Oracle R Enterprise Data Store

Version 4

    Oracle R Enterprise Data Store

     

    by Brendan  - Brendan Tierney, Oracle ACE Director,

     

    Introduction

     

    This purpose of this article is to give you an overview of the Oracle R Enterprise (ORE) Data  Store. The ORE Data Store is a repository in the Oracle Database that allows us to store and manage R objects that are created as part of our data science projects. The ORE Data Store is a very useful feature that allows for the safe storage of these R objects without interfering with the core database or application objects. These R objects that are stored in the ORE Data Store can be accessed from the client machine running R and ORE, and can also be accessed from within the database using the embedded R execution using SQL.

     

    In a multitenant, container database will have hold on redo/archive logs, so the same redo stream will share by all pluggable databases in that container database.

     

    1. Overview of ORE

     

    Oracle R Enterprise (ORE) is part of the Oracle Advanced Analytics option.
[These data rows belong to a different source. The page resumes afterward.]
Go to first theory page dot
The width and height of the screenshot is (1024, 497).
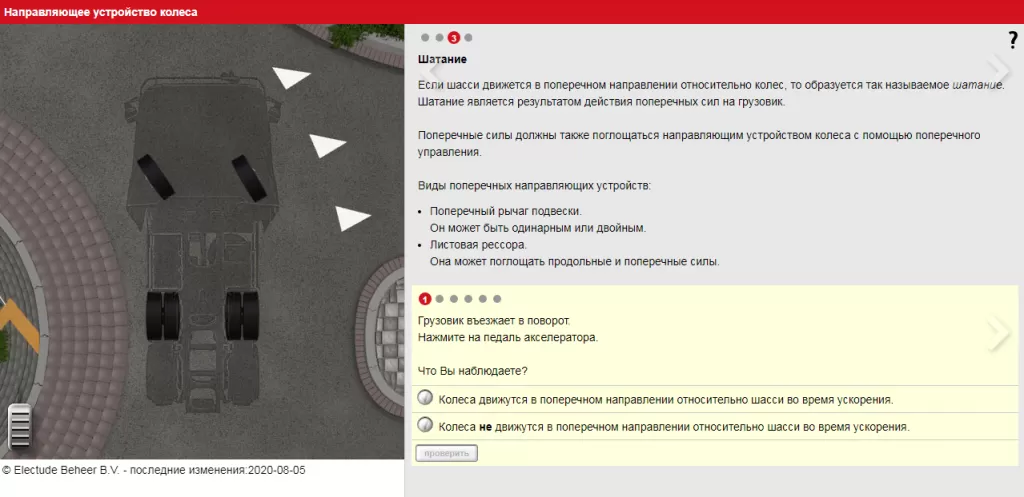click(x=425, y=38)
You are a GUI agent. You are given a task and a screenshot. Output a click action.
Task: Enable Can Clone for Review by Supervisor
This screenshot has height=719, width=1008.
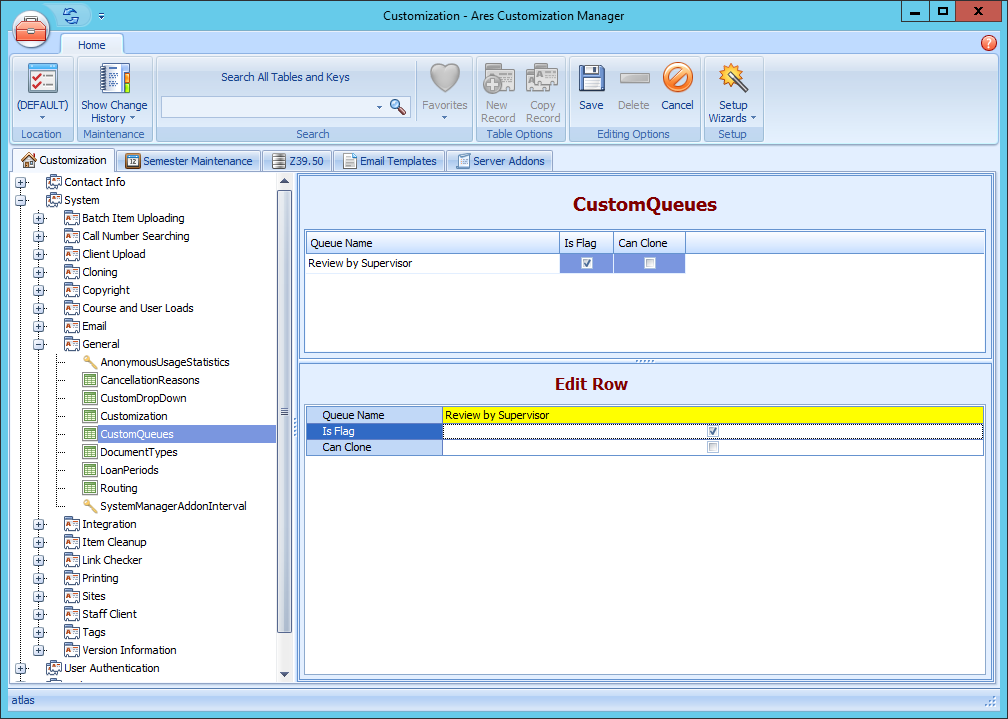pos(649,263)
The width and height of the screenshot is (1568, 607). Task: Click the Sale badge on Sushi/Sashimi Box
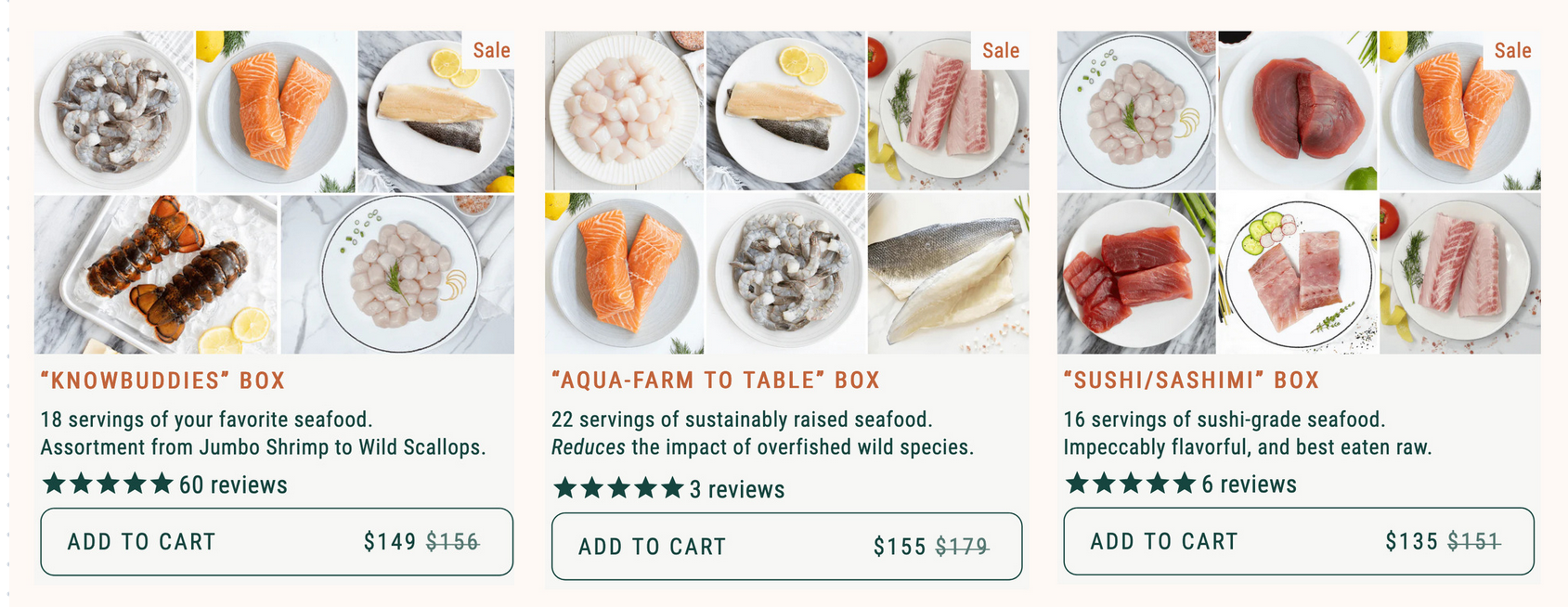pyautogui.click(x=1512, y=50)
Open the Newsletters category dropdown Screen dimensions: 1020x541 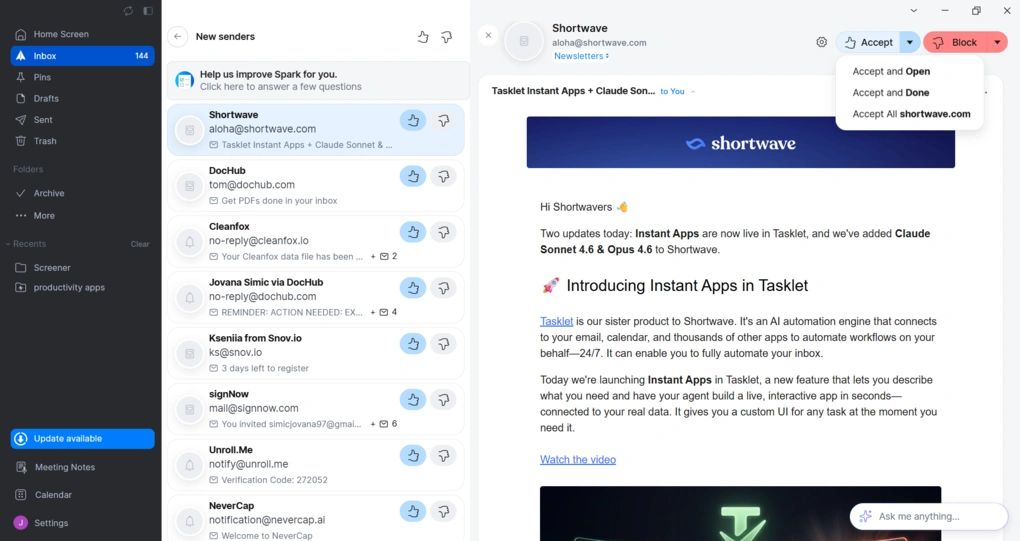(581, 57)
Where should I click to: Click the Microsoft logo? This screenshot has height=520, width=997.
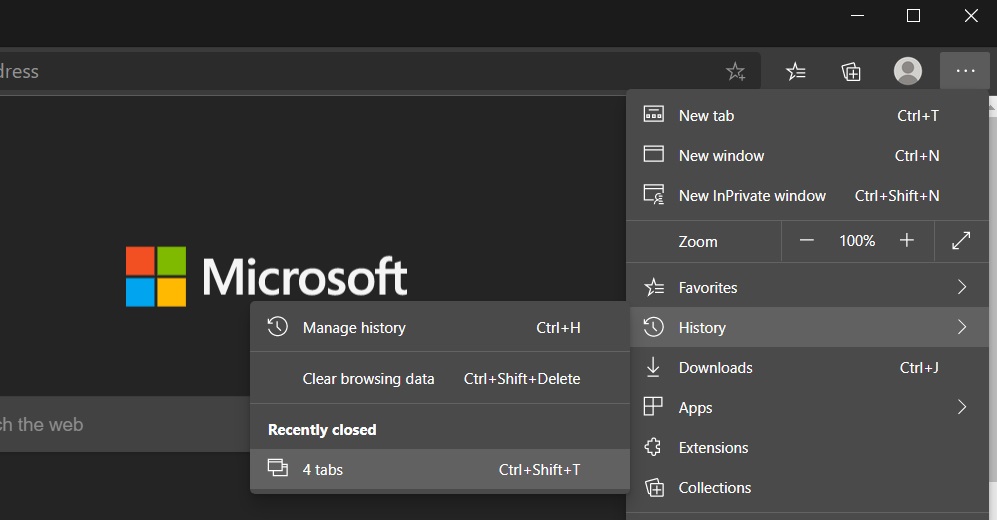tap(267, 277)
Oracle R Enterprise allows you to use the R language to seamlessly integrate with the Oracle Database, allowing you to use the power and scalability of the Oracle Database. With Oracle R Enterprise you can quickly and easily migrate your R advanced analytics to use the Oracle Database with the minimum of code changes to your R scripts. By having the R language as a code element of the Oracle Database significantly expands the statistical, analytical and graphical capabilities of the Oracle Database.

     

    Oracle provides 4 main solutions that are based on the R language:

     

    • Oracle R Enterprise: This is version of the R language that has been built to run as part of the Oracle Database. This allows you to run your R code and scripts in the Oracle Database, utilizing the performance and scalability of the Oracle Database server.

    • R Oracle : An R package that allows you to connect to the Oracle Database. This package is specifically tuned to use Oracle Net to ensure the efficient communication with the Oracle Database and for the ultra fast movement of data between the client machine and the Oracle Database.
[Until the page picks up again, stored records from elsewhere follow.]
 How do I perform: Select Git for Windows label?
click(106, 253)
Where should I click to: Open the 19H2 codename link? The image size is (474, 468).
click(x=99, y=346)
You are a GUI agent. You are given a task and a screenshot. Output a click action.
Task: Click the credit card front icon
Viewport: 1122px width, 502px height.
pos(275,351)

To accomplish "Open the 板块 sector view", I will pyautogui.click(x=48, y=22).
    • Oracle R Distribution: This is a customized version of the open source R language that is provided free by Oracle. With Oracle R Distribution Oracle has tuned specific packages and functions to work efficiently with the Oracle Database.

    • Oracle R Advanced Analytics for Hadoop: This allows you to run your R code to access and run on Hadoop utilizing the MapReduce programming framework for R users. This package is part of the Oracle Big Data Connectors Software Suite.

     

     

                

    2.The ORE Data Store

     

    When you are working on your data science projects you will typically create a number of temporary objects. When working with R these get saved in your local environment. But when you are working with your data (big or small) and using Oracle R Enterprise to work with the data in the database you have three main options open to you for saving these temporary objects. The first option is to store them on your local machine. But as your data volumes grows this can start to become a problem. Additionally it is also a data security issue, as you will end up with various parts of your enterprise data located on local machines. This might not be a problem for a small team but if a mid-sized to large them then this can become a problem. The second option is to store the temporary objects are tables in the database. This might not be ideal, as you will be mixing core data with temporary working data sets. Again as your data science team grows this can become a problem, as you will not know what is core and what is not. The third option is to use and ORE Data Store. This allows you to store these temporary objects together in the database but separate to the core data that you are working on. In addition to the various data sub sets you can also use the ORE Data Store to store a variety of other R objects.

     

    When working with temporary ORE objects these will only exist for the duration of your connections. So when you disconnect your ORE session all the temporary objects that were created in the database will also be dropped and removed from the database. It would be useful if we could save these temporary objects for later use without having to go through the extra steps of creating tables to store the data. Additionally with using ORE you can create other types of objects, like data mining models, that we will want to use later. What we don’t want to do is to go through the steps of creating these objects all over again.

     

    With Oracle R Enterprise we can create and ORE Data Store in our database. In this ORE Data Store we can store all of these ORE objects that we have created. We can share the ORE Data Store with other data analysts and data scientists, but perhaps the most important feature of the ORE Data Store is that we can use it when we are performing an embedded ORE execution in SQL.

     

    The examples given in this article cover the creation of an ORE Data Store, the saving of objects to it, the retrieval of objects, getting details of the ORE Data Store, deleting objects and finally deleting the  ORE Data Store.

     

    Table 1 outlines the set of functions available in Oracle R Enterprise that allows us to create and manage an ORE Data Store.

     

                                                            

    ore.Data Store

    Lists information about the ORE Data Store. This defaults to the current schema. When name is provided then it returns details of that ORE Data Store.

    ore.Data StoreSummary

    Provides detailed information about the objects in a specified ORE Data Store.

    ore.delete

    Deletes the ORE Data Store from the database. This will also remove all the ORE objects that were contained in the ORE Data Store

    ore.load

    Loads the objects from the ORE Data Store back into the R environment. These objects are available for use immediately.  Either all the objects can be retrieved or only the objects listed.

    ore.lazyLoad

    Loads the object from the ORE Data Store when they are first used by your R code. Objects are only restored one at a time.

    ore.save

    Creates an ORE Data Store and stores the listed objects in the ORE Data Store for future use.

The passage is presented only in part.